____ THE INPUT

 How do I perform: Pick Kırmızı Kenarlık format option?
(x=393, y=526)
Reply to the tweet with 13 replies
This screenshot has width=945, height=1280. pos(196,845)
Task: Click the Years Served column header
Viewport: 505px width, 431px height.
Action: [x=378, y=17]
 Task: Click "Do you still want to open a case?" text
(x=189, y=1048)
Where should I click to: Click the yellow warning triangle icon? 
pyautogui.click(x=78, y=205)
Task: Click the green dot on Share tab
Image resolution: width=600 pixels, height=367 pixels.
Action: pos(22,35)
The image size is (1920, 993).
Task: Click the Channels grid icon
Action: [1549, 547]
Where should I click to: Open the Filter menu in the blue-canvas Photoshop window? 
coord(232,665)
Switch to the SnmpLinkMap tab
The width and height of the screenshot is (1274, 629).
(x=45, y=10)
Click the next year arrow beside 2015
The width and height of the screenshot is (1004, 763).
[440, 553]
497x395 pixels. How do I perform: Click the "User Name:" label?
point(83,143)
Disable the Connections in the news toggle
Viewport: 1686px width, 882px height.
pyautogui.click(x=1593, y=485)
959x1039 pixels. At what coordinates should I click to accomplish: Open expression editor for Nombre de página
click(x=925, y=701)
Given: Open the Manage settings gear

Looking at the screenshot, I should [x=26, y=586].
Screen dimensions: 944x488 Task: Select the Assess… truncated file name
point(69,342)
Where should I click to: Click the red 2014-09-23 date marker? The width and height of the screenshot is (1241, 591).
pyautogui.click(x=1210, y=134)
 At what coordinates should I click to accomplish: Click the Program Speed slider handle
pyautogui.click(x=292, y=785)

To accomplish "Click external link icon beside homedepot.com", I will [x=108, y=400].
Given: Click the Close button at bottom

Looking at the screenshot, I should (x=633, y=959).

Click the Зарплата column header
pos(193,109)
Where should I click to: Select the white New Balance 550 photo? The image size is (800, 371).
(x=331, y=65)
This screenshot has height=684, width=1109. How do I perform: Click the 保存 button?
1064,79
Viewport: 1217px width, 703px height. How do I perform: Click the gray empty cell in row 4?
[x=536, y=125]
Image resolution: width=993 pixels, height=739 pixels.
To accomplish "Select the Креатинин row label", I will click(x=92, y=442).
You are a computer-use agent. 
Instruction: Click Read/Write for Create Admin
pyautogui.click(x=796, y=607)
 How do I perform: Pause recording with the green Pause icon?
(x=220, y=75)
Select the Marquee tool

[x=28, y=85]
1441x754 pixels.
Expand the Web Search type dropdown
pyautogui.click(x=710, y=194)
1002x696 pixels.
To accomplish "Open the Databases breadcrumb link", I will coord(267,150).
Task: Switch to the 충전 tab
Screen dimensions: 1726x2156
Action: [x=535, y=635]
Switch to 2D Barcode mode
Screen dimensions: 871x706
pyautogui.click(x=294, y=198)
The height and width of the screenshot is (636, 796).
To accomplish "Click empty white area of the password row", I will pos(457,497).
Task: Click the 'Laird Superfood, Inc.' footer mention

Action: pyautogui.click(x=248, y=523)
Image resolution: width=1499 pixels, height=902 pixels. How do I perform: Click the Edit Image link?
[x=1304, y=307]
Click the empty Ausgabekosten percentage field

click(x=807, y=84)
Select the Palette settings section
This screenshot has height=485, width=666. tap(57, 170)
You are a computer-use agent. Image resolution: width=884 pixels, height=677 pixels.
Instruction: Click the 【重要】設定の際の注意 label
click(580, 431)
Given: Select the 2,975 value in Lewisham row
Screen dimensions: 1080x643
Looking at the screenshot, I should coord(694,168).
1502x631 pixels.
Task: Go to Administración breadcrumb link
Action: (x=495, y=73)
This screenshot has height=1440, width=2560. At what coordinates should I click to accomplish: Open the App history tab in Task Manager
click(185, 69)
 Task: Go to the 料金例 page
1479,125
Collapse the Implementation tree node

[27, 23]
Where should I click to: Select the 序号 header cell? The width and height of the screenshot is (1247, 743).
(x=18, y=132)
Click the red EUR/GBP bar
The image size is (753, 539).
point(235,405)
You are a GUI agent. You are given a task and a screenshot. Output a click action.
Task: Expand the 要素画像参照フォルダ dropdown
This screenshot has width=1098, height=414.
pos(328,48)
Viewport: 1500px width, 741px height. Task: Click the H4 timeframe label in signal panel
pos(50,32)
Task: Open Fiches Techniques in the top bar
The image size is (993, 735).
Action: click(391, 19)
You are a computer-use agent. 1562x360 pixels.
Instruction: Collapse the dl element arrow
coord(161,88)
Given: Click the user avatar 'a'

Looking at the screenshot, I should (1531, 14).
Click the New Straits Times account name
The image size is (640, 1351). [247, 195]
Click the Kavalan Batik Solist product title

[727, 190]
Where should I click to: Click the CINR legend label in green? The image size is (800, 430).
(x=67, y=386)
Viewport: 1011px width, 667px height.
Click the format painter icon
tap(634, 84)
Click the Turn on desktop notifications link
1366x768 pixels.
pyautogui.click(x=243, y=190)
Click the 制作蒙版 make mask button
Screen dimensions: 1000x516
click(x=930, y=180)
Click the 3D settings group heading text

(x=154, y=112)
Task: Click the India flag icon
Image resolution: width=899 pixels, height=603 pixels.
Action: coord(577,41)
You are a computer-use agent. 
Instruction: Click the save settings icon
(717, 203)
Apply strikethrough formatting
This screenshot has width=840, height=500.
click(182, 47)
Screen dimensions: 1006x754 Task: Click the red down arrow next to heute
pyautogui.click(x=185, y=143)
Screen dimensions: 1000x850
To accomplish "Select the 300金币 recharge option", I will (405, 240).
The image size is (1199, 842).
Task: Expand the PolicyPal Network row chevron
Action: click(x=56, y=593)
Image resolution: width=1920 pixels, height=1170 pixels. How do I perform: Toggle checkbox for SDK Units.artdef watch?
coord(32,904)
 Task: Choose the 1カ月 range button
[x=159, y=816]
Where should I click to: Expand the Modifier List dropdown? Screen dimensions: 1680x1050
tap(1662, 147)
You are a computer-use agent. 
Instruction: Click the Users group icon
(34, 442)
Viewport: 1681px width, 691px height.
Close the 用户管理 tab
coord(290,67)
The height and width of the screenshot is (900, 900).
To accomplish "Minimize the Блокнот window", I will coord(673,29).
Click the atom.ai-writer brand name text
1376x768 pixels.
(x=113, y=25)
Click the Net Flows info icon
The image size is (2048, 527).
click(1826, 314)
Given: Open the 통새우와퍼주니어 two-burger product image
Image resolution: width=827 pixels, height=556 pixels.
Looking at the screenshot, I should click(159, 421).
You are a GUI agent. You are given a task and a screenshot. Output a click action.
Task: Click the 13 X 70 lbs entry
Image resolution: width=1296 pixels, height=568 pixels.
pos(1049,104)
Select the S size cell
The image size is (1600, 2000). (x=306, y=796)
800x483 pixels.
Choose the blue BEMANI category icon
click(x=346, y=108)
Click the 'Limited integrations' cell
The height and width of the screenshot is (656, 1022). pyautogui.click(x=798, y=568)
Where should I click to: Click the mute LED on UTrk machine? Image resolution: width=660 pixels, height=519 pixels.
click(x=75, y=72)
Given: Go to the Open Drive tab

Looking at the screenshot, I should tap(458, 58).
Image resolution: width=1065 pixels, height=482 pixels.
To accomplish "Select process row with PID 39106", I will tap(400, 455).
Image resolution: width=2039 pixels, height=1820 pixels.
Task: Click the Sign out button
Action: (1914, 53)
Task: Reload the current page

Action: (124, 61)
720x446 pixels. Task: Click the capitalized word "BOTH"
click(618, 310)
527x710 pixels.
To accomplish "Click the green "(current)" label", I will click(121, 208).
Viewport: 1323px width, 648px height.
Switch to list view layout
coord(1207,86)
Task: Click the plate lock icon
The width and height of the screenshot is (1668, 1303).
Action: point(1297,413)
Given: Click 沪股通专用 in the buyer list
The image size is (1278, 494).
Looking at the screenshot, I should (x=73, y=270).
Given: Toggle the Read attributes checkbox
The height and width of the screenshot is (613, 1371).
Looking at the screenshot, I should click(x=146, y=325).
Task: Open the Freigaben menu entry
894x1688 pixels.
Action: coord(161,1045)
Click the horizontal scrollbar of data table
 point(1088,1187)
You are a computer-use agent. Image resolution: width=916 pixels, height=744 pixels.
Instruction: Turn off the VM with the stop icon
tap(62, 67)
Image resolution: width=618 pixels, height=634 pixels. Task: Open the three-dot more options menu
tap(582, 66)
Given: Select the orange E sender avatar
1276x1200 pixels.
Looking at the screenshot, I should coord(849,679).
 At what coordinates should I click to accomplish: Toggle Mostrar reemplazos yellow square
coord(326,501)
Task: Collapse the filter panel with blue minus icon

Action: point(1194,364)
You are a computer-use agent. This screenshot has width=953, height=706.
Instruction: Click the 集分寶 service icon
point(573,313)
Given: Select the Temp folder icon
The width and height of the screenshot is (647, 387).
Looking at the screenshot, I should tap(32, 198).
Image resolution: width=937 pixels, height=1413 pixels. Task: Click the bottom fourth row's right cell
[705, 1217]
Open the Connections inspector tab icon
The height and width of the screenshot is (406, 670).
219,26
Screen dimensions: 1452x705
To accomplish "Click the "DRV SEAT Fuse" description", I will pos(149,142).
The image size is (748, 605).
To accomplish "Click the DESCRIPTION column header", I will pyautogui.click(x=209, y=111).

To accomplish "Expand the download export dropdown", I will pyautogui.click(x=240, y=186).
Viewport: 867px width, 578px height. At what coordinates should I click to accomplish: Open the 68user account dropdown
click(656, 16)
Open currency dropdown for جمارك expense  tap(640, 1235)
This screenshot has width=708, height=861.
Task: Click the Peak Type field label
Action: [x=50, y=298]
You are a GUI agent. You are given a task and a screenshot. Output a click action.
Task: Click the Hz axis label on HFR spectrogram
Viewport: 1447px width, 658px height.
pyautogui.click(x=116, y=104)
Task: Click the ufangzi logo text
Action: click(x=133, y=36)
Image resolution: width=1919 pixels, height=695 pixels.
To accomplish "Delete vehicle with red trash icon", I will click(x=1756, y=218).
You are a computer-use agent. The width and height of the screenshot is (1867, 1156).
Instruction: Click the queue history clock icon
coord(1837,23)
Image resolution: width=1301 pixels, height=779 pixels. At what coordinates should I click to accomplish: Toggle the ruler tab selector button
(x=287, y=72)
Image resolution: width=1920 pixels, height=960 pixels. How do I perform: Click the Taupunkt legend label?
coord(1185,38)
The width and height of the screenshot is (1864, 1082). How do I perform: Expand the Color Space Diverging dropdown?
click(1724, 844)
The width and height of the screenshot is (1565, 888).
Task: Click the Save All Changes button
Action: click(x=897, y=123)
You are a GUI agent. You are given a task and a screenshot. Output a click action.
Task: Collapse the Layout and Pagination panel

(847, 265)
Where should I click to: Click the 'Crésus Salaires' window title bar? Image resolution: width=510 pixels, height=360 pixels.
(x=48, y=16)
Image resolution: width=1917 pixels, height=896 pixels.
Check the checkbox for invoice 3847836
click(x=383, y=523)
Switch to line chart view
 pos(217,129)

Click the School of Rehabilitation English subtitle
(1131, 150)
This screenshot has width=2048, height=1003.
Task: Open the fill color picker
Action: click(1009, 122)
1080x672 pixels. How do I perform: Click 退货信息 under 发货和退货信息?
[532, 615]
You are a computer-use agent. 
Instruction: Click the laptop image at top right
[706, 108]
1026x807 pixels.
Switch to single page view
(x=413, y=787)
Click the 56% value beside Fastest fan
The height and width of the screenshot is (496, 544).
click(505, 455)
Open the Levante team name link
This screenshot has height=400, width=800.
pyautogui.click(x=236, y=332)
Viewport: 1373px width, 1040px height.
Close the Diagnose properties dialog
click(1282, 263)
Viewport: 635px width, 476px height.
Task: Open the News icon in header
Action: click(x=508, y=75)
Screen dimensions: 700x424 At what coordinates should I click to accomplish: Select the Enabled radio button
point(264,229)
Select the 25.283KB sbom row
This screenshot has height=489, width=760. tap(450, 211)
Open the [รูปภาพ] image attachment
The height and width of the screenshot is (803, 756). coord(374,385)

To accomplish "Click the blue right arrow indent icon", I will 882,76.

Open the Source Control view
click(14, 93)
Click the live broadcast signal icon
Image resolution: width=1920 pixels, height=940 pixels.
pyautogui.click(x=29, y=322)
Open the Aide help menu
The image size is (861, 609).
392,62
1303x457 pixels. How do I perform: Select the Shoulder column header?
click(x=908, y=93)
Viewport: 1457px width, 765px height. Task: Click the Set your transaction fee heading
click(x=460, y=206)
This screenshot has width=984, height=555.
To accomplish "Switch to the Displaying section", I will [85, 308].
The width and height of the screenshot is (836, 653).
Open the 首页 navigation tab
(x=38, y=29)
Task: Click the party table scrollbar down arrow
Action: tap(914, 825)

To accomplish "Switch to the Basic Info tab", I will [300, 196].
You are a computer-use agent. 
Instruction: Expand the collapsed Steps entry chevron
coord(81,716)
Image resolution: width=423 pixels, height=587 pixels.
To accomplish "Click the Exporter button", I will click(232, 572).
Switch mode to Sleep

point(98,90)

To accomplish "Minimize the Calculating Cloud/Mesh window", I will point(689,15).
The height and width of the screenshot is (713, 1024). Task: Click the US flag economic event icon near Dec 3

________

### WORK TASK
Indicate how many lines of the material include the word "flag"; the number alone is required.

### COMPLETED EXERCISE
2